Sept. 10, 2021 – The Food and Drug Administration (FDA) recently issued a commitment letter regarding the next iteration of the Prescription Drug User Fee Act (PDUFA VII) that spells out its review timeframes, performance goals and modernization priorities for fiscal years (FYs) 2023-2027. Among these priorities are enhancements related to expediting drug development, expanding decision tools to support drug development and review, modernizing the drug safety system, leveraging innovative technologies, and increasing the Center for Biologics Evaluation and Research’s (CBER’s) capacity to review and approve cell and gene therapy products.
The expedited drug development section of the document covers several hot-button issues for the agency:
- Communication between the FDA and sponsors during drug development;
- Continued support of breakthrough therapies;
- Early consults on the use of new surrogate endpoints;
- Advanced development of drugs for rare diseases;
- Advanced development of combination products; and
- Advanced use of real-world evidence in regulatory decision-making.
“As with past PDUFA rounds, PDUFA VII will represent a strategic document as much as an outline of user fees,” said Coalition for Healthcare Communication Executive Director Jon Bigelow. “The emphasis in this round on modernizing infrastructure technology, refining relevant clinical endpoints for drugs for rare diseases, and making better use of real-world evidence is right in line with the priorities of Acting Commissioner Janet Woodcock and should be positive for the biopharma industry.”
The agency has developed two proposed pilot programs to address the unique issues posed by therapies for rare diseases. One pilot program, “Split Real Time Application Review (STAR),” has the stated goal of “shortening the time from the date of a complete submission to the action date, in order to allow earlier patient access to therapies that address an unmet medical need.” The STAR pilot program will apply to efficacy supplements across all therapeutic areas and review disciplines that meet specific criteria. Accepted STAR applications will be submitted in a “split” two-part fashion (with the components submitted approximately two months apart), the document states.
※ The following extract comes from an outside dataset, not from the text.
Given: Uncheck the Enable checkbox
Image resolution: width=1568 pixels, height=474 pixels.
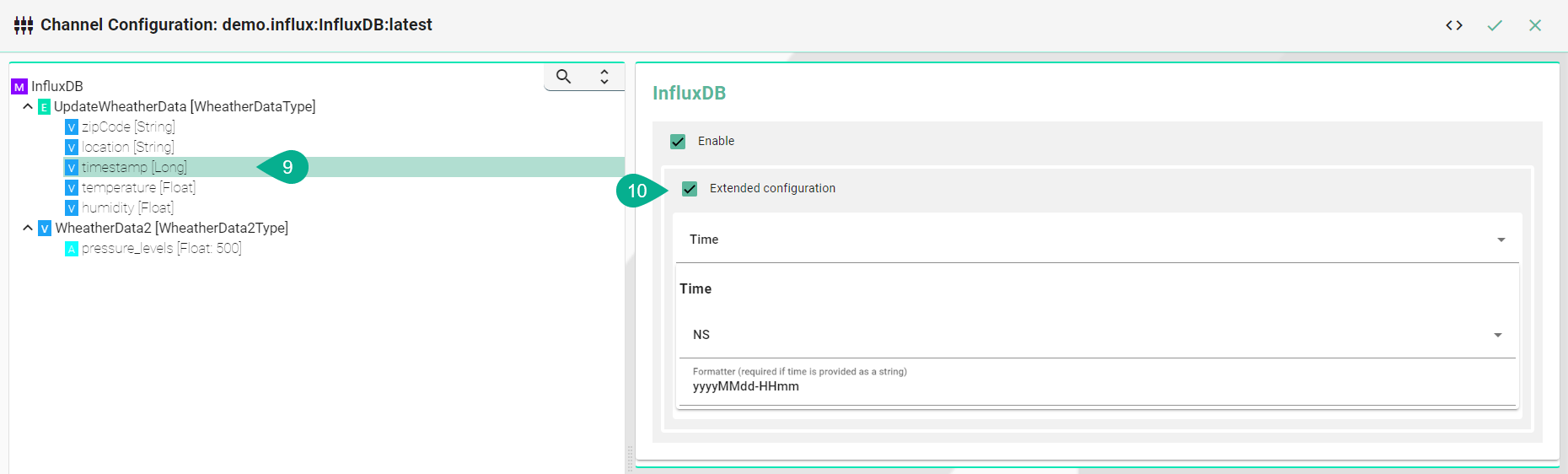Looking at the screenshot, I should [678, 142].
The “Rare Disease Endpoint Advancement (RDEA) Pilot Program” will address the lack of regulatory precedent, small trial populations, and/or limited understanding of disease natural history associated with rare diseases and which pose unique challenges when determining the appropriate efficacy endpoint(s) for clinical trials intended to evaluate the effectiveness of rare disease therapies.
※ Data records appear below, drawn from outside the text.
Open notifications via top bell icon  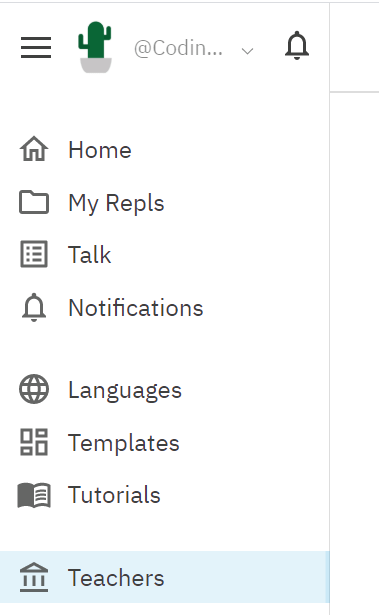pos(297,46)
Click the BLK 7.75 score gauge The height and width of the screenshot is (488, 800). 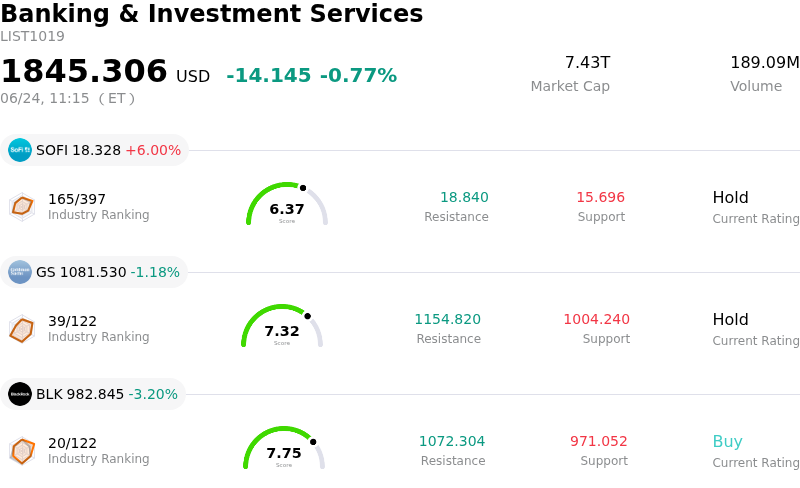click(284, 448)
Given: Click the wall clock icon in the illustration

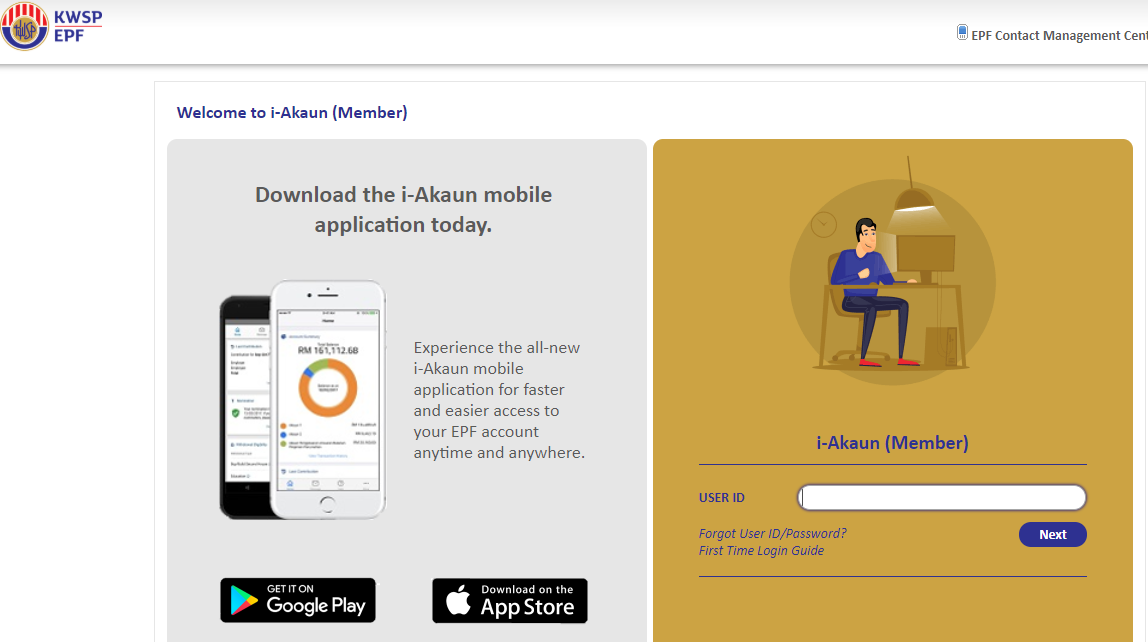Looking at the screenshot, I should [x=824, y=224].
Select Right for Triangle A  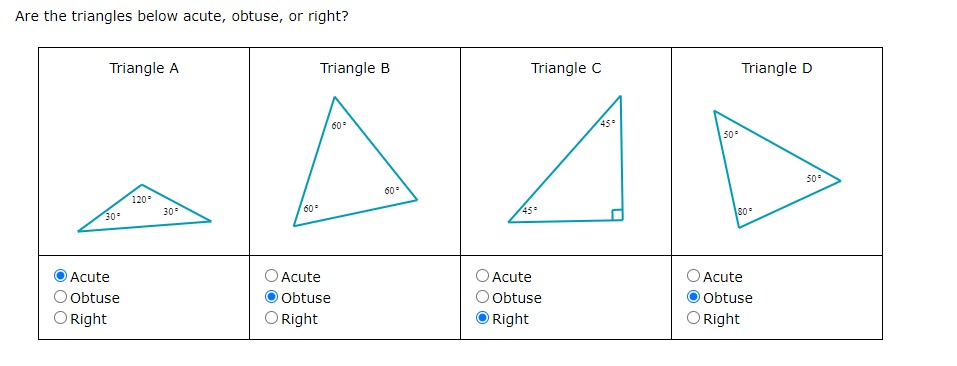tap(60, 318)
The RDEA pilot program seeks to advance rare disease drug development programs by providing a mechanism for sponsors to collaborate with the FDA throughout the efficacy endpoint development process. An endpoint, or endpoints, will be considered eligible for proposal submission to RDEA if certain criteria are met.
The FDA also has committed to improving FDA hiring and retention of review staff and raising its goalposts for using technology and bioinformatics to increase transparency and support drug development and review, according to the document, which “represents the product of FDA’s discussions with the regulated industry and public stakeholders, as mandated by Congress.”
A virtual public meeting to discuss proposed recommendations for the reauthorization of PDUFA VII will be held Sept. 28.